Start of Block

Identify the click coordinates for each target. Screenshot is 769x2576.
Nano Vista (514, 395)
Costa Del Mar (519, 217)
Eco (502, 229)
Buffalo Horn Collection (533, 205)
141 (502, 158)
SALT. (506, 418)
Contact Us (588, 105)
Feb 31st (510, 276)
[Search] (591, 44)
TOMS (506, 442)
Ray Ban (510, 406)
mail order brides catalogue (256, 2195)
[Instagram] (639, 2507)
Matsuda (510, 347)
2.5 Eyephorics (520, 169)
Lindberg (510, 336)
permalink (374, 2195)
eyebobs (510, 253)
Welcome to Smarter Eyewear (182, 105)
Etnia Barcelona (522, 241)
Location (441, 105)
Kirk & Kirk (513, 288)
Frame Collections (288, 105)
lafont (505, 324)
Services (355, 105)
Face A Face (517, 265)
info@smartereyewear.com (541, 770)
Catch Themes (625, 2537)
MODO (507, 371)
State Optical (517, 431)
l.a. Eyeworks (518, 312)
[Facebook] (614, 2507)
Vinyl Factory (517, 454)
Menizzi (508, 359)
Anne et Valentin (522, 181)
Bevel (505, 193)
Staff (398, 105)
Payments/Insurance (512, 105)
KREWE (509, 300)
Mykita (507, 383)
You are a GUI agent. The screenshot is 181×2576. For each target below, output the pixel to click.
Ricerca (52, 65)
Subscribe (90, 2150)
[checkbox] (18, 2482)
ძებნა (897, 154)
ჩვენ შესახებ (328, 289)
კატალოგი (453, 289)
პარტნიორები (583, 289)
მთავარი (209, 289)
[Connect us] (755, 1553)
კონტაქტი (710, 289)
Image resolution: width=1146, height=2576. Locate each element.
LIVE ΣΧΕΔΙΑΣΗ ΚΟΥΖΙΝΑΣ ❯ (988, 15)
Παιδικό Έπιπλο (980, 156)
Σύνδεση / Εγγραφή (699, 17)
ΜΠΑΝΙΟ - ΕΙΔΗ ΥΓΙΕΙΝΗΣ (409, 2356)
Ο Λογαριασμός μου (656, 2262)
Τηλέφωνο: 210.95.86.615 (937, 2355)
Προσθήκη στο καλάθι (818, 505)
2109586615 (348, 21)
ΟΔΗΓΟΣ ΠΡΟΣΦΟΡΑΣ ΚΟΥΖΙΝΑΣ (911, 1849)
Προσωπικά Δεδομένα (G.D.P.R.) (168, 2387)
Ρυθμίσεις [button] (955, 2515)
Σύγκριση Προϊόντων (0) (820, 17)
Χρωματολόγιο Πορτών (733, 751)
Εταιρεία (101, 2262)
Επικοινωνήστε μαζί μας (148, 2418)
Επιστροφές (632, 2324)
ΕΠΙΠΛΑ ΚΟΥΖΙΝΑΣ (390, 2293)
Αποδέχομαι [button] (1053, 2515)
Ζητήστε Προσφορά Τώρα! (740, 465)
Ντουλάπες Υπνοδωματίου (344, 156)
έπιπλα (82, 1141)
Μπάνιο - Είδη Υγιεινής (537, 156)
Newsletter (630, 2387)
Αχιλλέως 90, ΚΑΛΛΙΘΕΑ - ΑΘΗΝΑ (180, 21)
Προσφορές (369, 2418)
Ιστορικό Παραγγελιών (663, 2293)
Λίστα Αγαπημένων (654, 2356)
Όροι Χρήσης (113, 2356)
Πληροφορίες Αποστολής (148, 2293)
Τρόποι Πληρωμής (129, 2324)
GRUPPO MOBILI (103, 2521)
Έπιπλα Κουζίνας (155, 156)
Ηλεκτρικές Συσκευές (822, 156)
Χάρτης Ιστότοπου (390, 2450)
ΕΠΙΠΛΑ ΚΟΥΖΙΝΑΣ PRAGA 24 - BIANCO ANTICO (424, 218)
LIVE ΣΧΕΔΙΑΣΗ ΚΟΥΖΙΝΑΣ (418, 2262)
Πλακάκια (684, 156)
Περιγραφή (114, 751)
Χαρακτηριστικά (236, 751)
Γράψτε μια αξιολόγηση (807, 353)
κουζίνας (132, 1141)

End of Block

** Directions **
Count of lines in the data above that contain the string "button": give this number and no other words.

** Answer for this exercise **
2